Be still my beating heart.
I mean it. I’ve just finished the boss battle on area 4 of Rez HD and my heart is going at a rate I haven’t felt since I last went jogging. Blame the visuals, blame the music, blame the gameplay, but the whole experience seems to have pushed my pulse rate to the point of no return. I’m not entirely sure whether this is a good thing or a bad thing. What I am sure of is that Rez HD is an extraordinary game.
The original Sega version is spoken of in hushed tones whenever and wherever the ‘games as art’ debate springs up. Fusing his love of electronic music and club culture with his admiration for the art and ideas of Russian abstract painter, Vassili Kandinski, Tetsuya Mizuguchi created a stunning, stylised 3D on-rails shoot-em-up that looked, sounded and played unlike anything before. As a hacker trying to break through the security systems of a nutty super computer, you send your digital avatar floating through a series of stripped-back electronic landscapes, using a reticule to lock on to the various polygonal entities that stand in between you and the heart of the system. Shooting and collecting blue forms gives your avatar the power to evolve into a more recognisably human shape, the different stages effectively working as lives and offering you more offensive firepower. Blasting prismatic cubes that give off light repeatedly takes you to the next security level. At the end of ten security levels there’s a boss, and beating him unlocks the next area.
Sounds simple – and it is simple – but what made the original Rez so special was the way that the gameplay, the graphics and the music, not to mention the radical use of rumble feedback, all come together in one remarkably coherent package. For the time, the visuals were astonishing; the clean vector lines of the landscape moving at incredible speed before you, with the clean vector lines and simple shaded polygons of the enemies blossoming into glorious neon blooms as they explode, your missiles tracing their way across the screen towards them.

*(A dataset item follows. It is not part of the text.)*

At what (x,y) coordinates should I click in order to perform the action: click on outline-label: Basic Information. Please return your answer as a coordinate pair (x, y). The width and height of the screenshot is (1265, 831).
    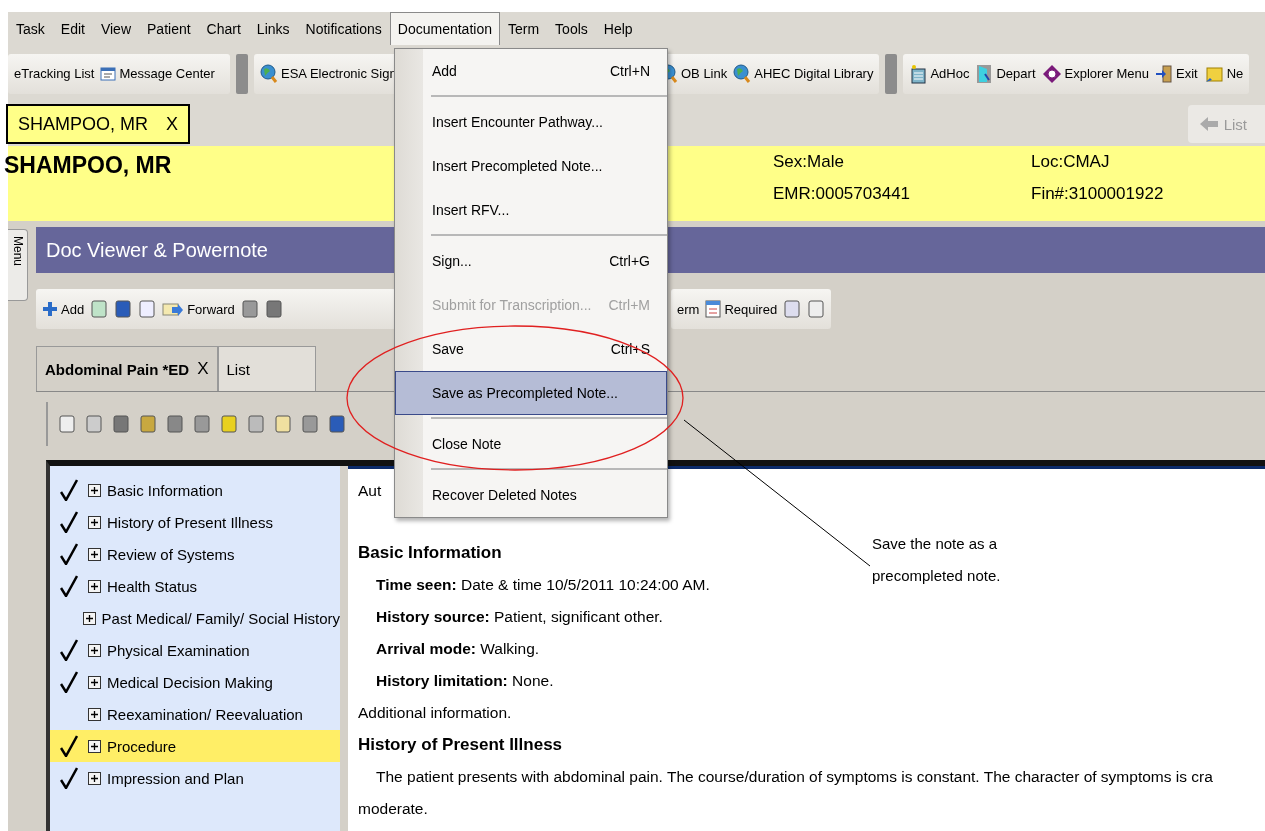
    Looking at the image, I should click on (165, 490).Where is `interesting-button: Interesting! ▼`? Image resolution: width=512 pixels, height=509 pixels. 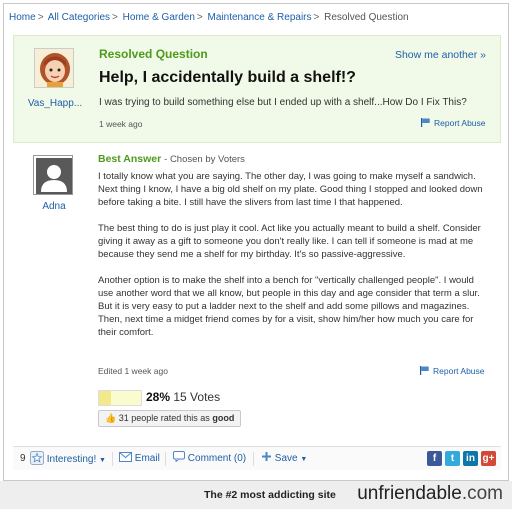
interesting-button: Interesting! ▼ is located at coordinates (68, 460).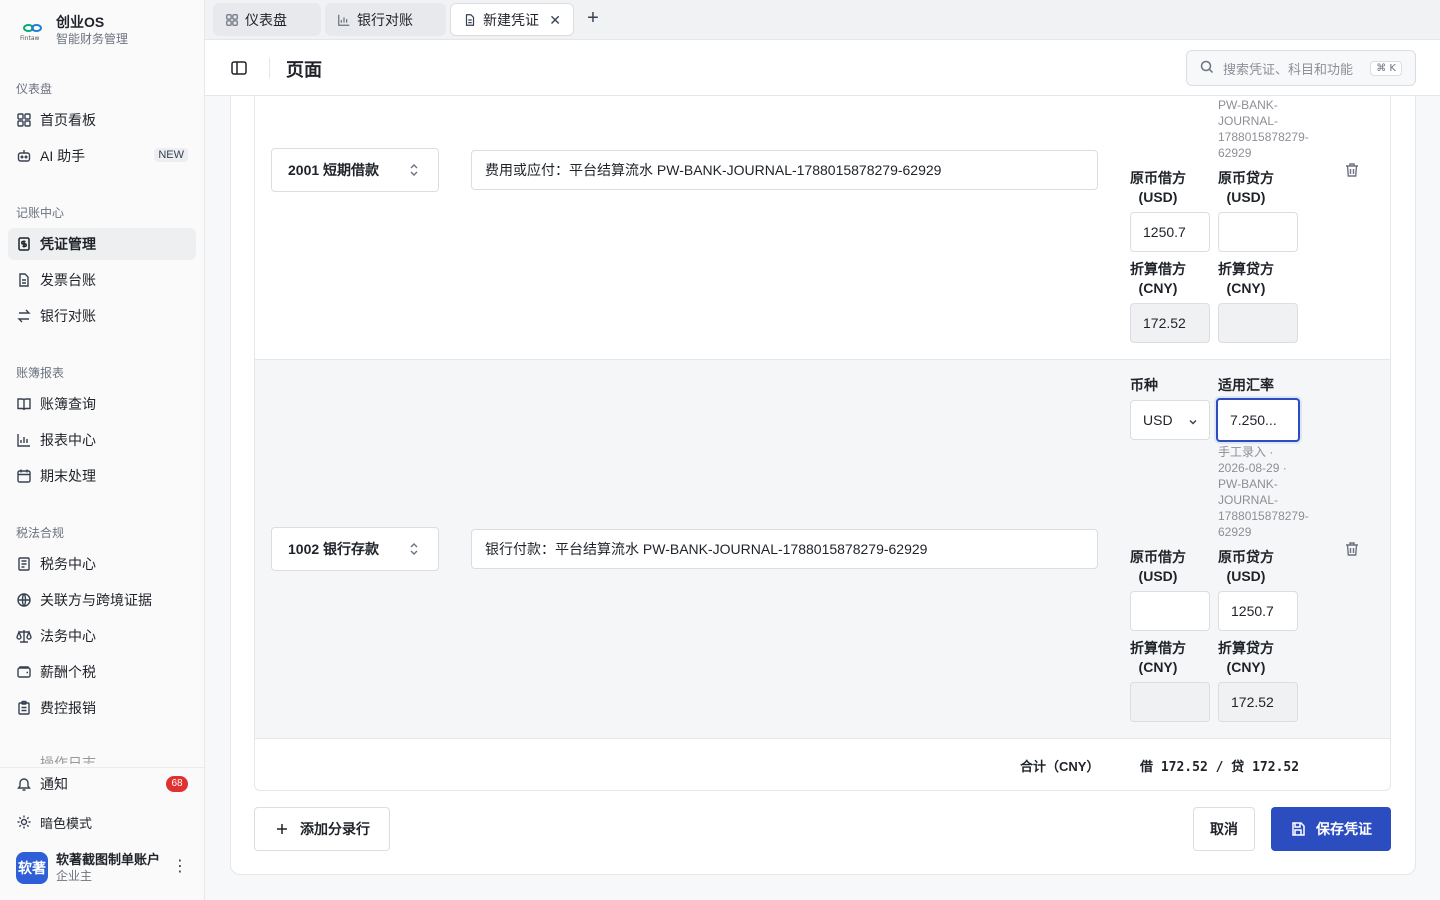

Mizuguchi worked with leading dance and trace artists to create the pounding soundtrack, then did three very clever things. First, he used samples for the sound effects that could work within the music tracks, meaning that your actions onscreen added cool new elements to the soundtrack as you played (a feature he’s take further in Q Entertainment’s puzzle game, Lumines). Secondly, he made visual elements – including your avatar and parts of the background – pulse in time with the music. Thirdly, he synchronised the beats on the soundtrack to rumble pulses in the controller, meaning Rez was a game you could actually feel in the same way you could feel the big bass beats in a noisy club. Arty types call this multi-sensory experience ‘synesthaesia.’ We’ll just label it plain awesome.